Q5aiii) Bit obscurely worded: "In the 1H NMR spectrum, the signal at 3.6 ppm is split into a septet (7 peaks). What is the number of equivalent protons that are bonded to the adjacent carbon atom(s)?"

I gave both perspectives, but by equivalent protons does it mean other 1H protons, or 1H protons in the same environment?

I gave 0 in same environment, and 6 adjacent which cause splitting.

[illuminati]

7ai) do you need a 2 infront of the ch3cook? and would kch3coo be accepted

Yep good pick up
And it should be accepted.

i wrote the ionic equations for 7a that still full marks right?

Should be fine
The equation I wrote is just safer...

[illuminati]

Q5aiii) Bit obscurely worded: "In the 1H NMR spectrum, the signal at 3.6 ppm is split into a septet (7 peaks). What is the number of equivalent protons that are bonded to the adjacent carbon atom(s)?"

I gave both perspectives, but by equivalent protons does it mean other 1H protons, or 1H protons in the same environment?

I gave 0 in same environment, and 6 adjacent which cause splitting.

Interesting pickup
That answer you gave will get full marks
I still think 6 is just fine, vcaa examiners try to reward
but then again vcaa is dodgy so... we'll see.

[HERculina]

What about OH- + HCL ---> CL- + H2O?

[jadams]

Q5aiii) Bit obscurely worded: "In the 1H NMR spectrum, the signal at 3.6 ppm is split into a septet (7 peaks). What is the number of equivalent protons that are bonded to the adjacent carbon atom(s)?"

I gave both perspectives, but by equivalent protons does it mean other 1H protons, or 1H protons in the same environment?

I gave 0 in same environment, and 6 adjacent which cause splitting.

Interesting pickup
That answer you gave will get full marks
I still think 6 is just fine, vcaa examiners try to reward
but then again vcaa is dodgy so... we'll see.

Yeah I'm a bit worried that vcaa examiners may resent marking my exam...I crossed out a whole question, re wrote my answer in 2 dot points in a different colour pen, legible if an effort is made to read, and wrote Refer to answer in blue pen.

Otherwise, I think I've dropped 2, possibly 3 marks

[illuminati]

What about OH- + HCL ---> CL- + H2O?

Eurgh, that is a very halfway between molecular equation and ionic.
I don't know, but i'd say if you're counting go worse case scenario and say you dropped that mark.

[Nobby]

What would you give my (ever so wobbly) answer for SA. 7.b)

There is not nearly enough lead to produce a ratio of 60.0g lead nitrate to 100mL water (and hence form precipitate). Thus, no lead nitrate precipitates.

[illuminati]

What would you give my (ever so wobbly) answer for SA. 7.b)

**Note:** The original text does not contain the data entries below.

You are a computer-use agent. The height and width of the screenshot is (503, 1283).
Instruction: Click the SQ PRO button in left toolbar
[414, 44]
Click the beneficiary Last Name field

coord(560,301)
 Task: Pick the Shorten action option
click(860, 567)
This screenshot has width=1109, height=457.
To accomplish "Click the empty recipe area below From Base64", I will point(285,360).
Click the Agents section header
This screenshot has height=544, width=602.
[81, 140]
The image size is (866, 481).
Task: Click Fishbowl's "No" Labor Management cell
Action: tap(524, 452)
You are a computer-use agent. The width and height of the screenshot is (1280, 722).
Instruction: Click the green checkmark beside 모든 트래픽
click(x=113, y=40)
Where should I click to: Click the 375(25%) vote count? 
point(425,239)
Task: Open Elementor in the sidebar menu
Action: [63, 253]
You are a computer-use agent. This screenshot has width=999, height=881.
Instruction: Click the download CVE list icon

There is not nearly enough lead to produce a ratio of 60.0g lead nitrate to 100mL water (and hence form precipitate). Thus, no lead nitrate precipitates.

So wobbly. honestly hard to tell.
But based on current knowledge it is a possibility.

[Tonychet2]

What would you give my (ever so wobbly) answer for SA. 7.b)

There is not nearly enough lead to produce a ratio of 60.0g lead nitrate to 100mL water (and hence form precipitate). Thus, no lead nitrate precipitates.

sorry not trying to be harsh or mean but 0/1

[illuminati]

What would you give my (ever so wobbly) answer for SA. 7.b)

There is not nearly enough lead to produce a ratio of 60.0g lead nitrate to 100mL water (and hence form precipitate). Thus, no lead nitrate precipitates.

sorry not trying to be harsh or mean but 0/1

I wouldn't be so sure.
It's because you can argue that they have given you the solubility of the lead nitrate. Since you know that lead nitrate has a high solubility in water, you know that after the solution has become saturated you'd have a solid in there. If you had written that the solution was not saturated and therefore no excess salt crystals would be in solution that could have gotten one mark.
What he's written is just a more simplified version.